Your task:
Please copy out all lines of the entries that contain the word "Expand".

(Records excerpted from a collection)
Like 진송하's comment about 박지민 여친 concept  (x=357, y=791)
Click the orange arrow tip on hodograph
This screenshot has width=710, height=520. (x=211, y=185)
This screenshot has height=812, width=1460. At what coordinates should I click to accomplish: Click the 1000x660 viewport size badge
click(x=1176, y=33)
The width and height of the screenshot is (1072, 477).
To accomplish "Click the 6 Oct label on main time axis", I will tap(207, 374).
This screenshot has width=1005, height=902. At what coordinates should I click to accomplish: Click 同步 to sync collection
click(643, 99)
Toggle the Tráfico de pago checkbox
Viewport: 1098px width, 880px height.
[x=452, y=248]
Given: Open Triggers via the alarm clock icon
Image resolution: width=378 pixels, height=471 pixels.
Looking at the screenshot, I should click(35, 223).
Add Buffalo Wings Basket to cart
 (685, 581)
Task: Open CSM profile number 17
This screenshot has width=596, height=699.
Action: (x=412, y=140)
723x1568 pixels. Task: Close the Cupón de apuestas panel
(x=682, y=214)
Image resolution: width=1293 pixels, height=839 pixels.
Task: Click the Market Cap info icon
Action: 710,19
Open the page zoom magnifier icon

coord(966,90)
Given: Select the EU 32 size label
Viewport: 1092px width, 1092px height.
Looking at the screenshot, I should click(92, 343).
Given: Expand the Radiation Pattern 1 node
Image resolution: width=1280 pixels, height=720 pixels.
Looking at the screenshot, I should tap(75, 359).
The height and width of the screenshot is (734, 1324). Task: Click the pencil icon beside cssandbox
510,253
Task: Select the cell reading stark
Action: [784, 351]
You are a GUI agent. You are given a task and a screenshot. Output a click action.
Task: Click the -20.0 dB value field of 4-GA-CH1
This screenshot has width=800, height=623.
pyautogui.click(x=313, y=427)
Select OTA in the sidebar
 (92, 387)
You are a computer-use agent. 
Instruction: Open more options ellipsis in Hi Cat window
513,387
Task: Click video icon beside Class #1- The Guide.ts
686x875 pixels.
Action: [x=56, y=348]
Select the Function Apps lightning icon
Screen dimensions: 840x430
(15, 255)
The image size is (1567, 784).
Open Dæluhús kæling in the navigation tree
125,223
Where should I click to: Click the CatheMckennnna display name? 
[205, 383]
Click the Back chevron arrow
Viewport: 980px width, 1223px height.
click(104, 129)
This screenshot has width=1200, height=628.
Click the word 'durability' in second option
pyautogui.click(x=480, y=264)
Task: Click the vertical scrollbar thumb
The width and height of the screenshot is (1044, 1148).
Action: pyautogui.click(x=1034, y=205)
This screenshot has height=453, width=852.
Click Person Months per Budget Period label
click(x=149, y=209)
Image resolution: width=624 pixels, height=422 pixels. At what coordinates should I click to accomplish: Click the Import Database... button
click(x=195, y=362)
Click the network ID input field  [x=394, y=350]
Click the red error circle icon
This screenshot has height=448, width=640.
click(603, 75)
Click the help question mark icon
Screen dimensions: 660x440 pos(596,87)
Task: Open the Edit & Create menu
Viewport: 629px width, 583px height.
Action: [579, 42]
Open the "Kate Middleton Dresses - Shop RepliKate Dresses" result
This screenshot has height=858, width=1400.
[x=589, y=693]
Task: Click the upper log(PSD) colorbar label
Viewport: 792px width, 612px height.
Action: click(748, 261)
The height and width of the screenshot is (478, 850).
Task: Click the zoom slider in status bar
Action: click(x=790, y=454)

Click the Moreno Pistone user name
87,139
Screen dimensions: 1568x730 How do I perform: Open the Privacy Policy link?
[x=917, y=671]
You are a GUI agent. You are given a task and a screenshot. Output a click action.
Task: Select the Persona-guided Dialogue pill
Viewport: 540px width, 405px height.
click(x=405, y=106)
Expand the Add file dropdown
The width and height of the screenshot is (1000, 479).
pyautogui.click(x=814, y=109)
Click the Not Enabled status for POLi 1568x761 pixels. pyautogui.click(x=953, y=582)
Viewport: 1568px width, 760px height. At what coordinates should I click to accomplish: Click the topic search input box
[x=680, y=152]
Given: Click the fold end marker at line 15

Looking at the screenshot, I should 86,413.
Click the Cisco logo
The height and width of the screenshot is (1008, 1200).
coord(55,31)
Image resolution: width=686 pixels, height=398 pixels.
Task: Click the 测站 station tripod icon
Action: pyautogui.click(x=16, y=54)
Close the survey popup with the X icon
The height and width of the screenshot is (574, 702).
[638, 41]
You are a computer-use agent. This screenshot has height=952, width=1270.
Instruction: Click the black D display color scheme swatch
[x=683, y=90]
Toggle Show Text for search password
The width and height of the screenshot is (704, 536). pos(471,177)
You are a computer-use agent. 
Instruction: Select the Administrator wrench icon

Answer to this exercise:
Given: Expand the Radiation Pattern 1 node
Expand the Add file dropdown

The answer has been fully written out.